Start of Block

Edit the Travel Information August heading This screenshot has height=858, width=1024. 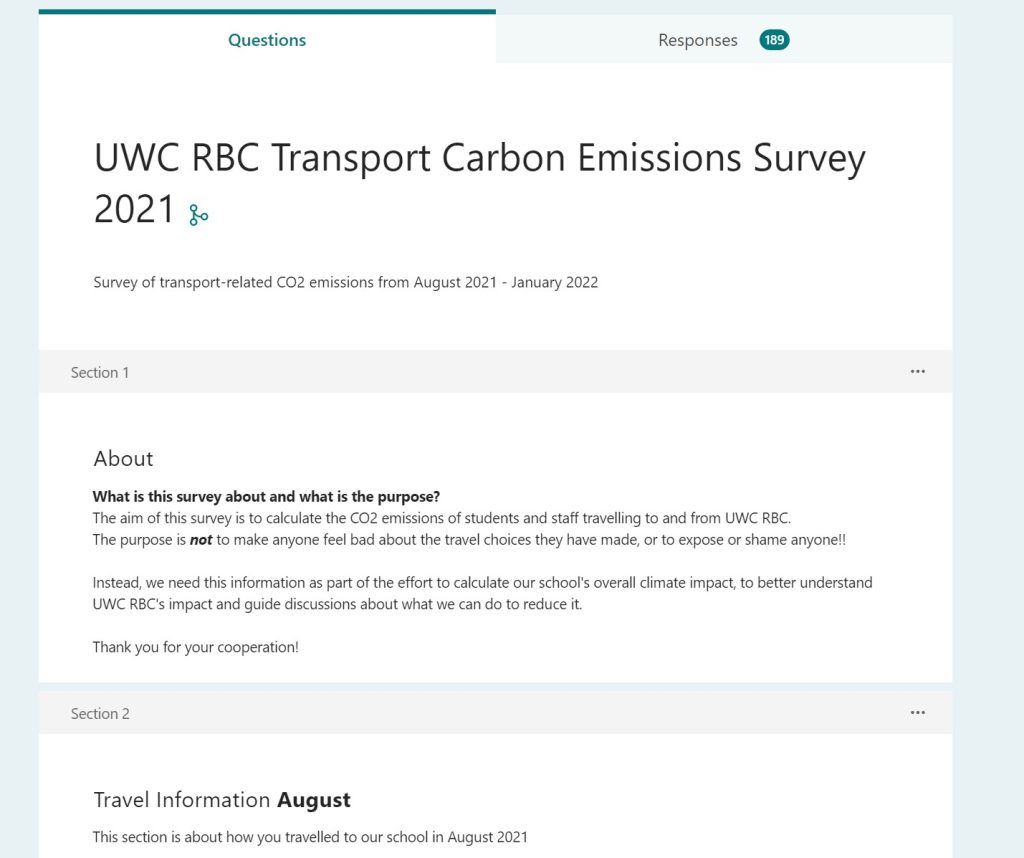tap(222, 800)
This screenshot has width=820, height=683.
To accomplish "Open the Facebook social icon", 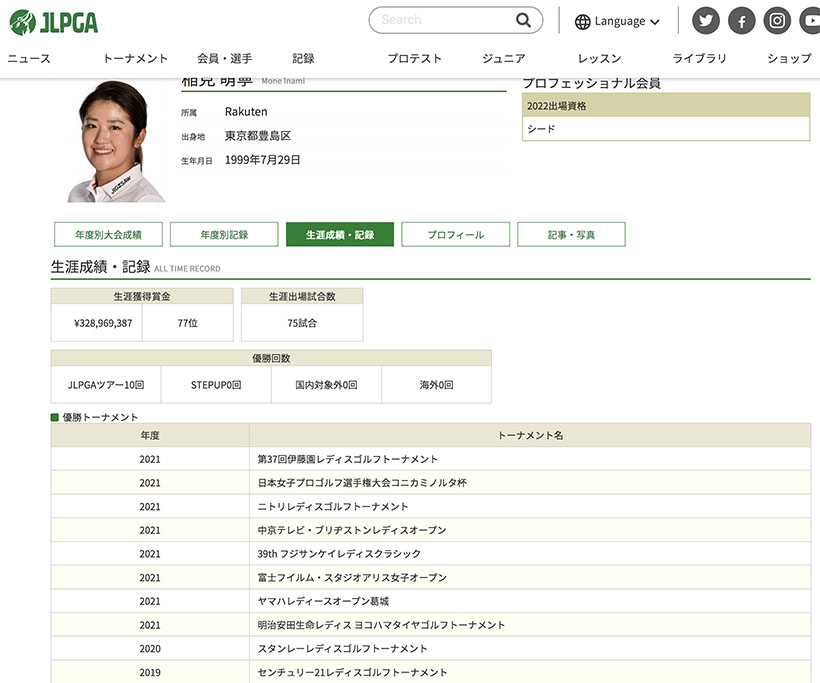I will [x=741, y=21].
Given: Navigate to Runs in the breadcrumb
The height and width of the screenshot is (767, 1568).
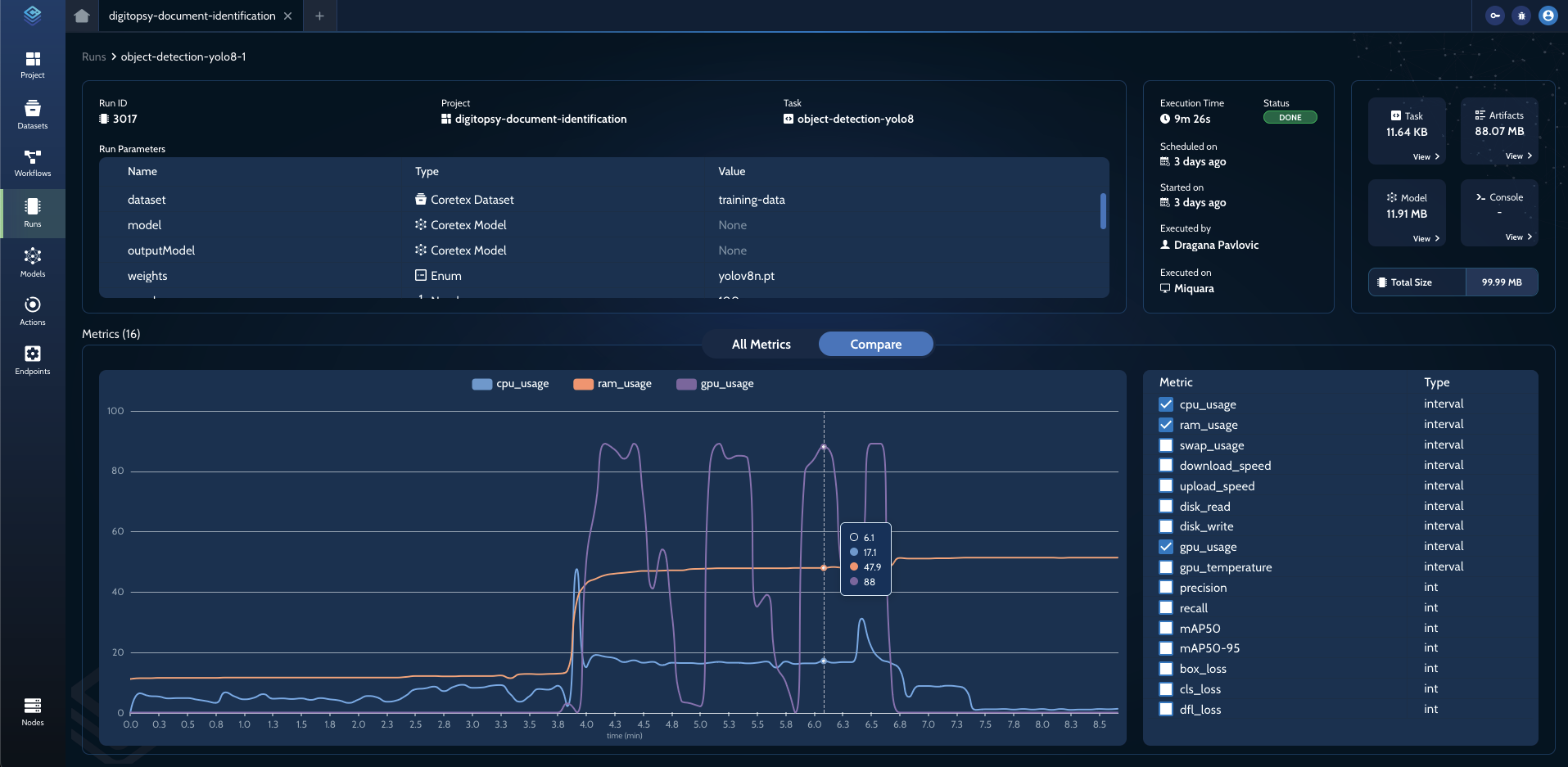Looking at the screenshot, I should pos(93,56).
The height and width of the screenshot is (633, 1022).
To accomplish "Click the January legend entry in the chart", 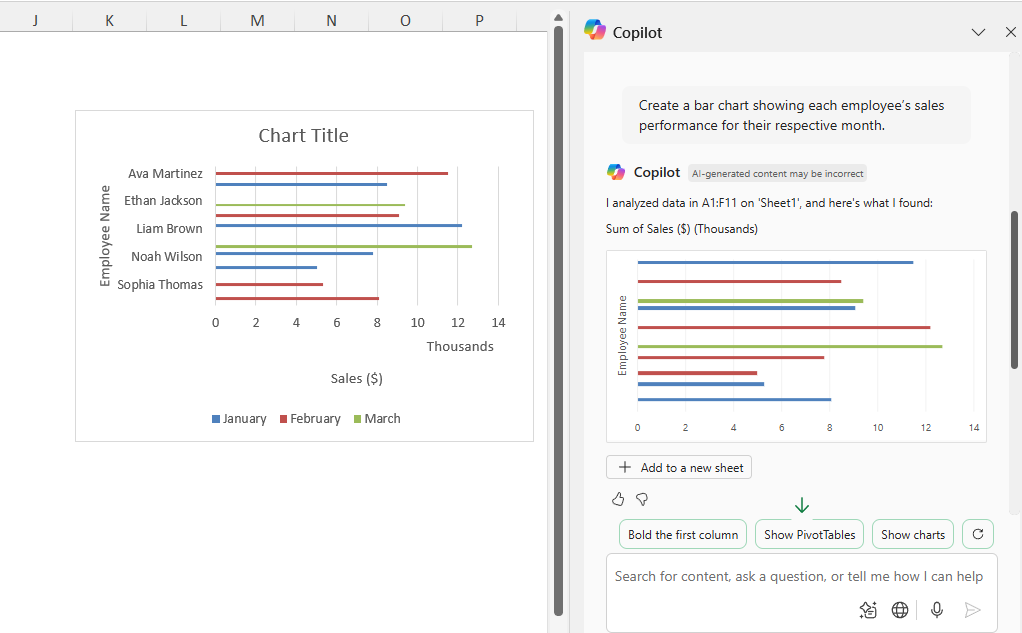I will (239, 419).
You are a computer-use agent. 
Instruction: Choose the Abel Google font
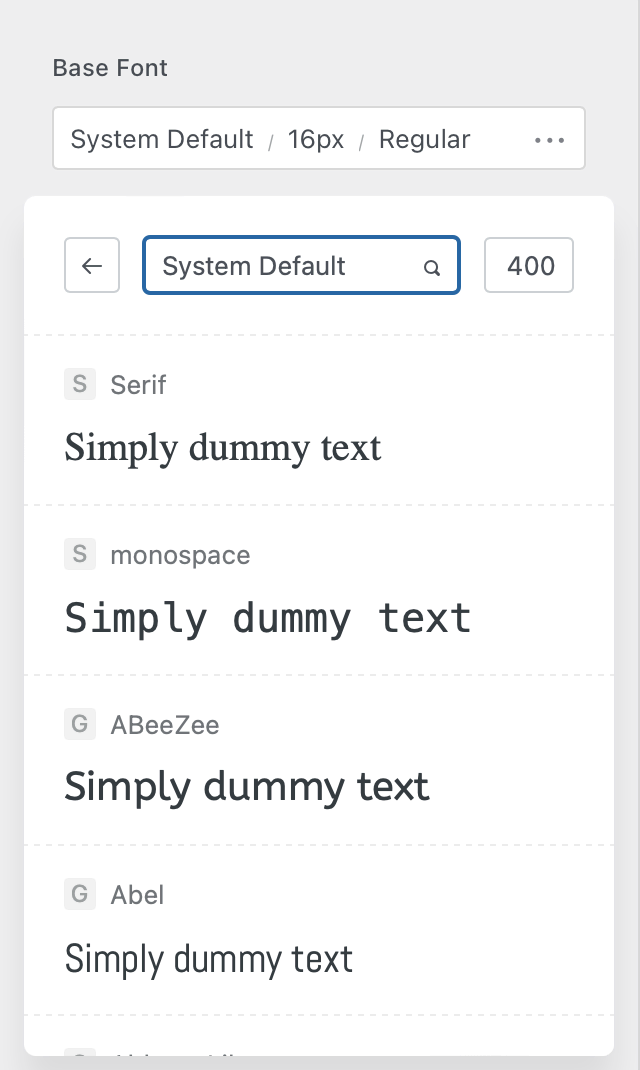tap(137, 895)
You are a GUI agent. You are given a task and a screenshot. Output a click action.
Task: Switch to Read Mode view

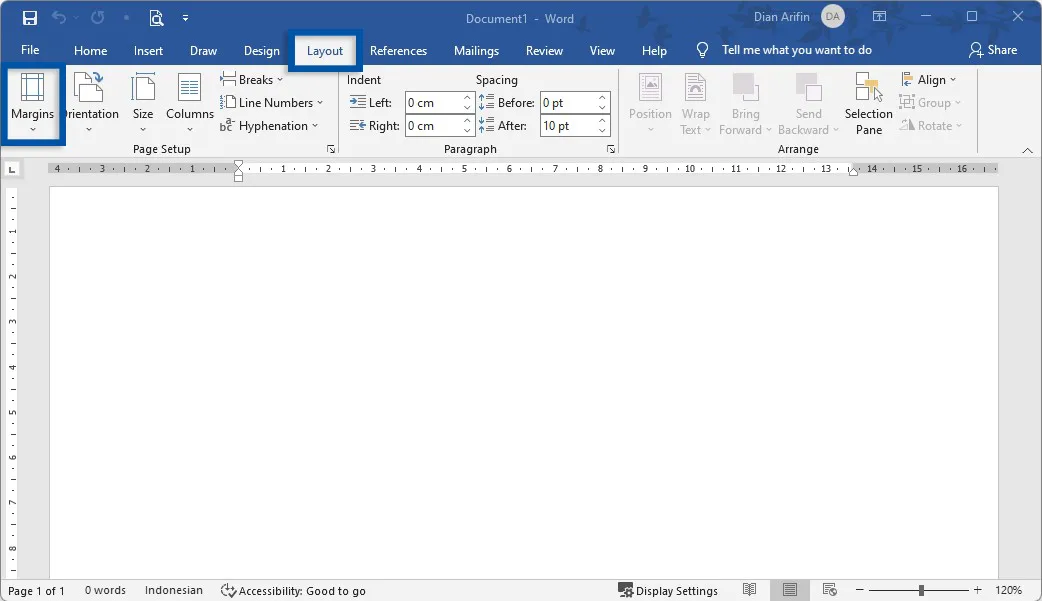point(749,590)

End of Block

• Exercise prompt
Filter the data for the string "agent" and copy every line that has it.

• Exercise response
You are a computer-use agent. 
You are a GUI agent. You are given a task and a screenshot. Output a click action.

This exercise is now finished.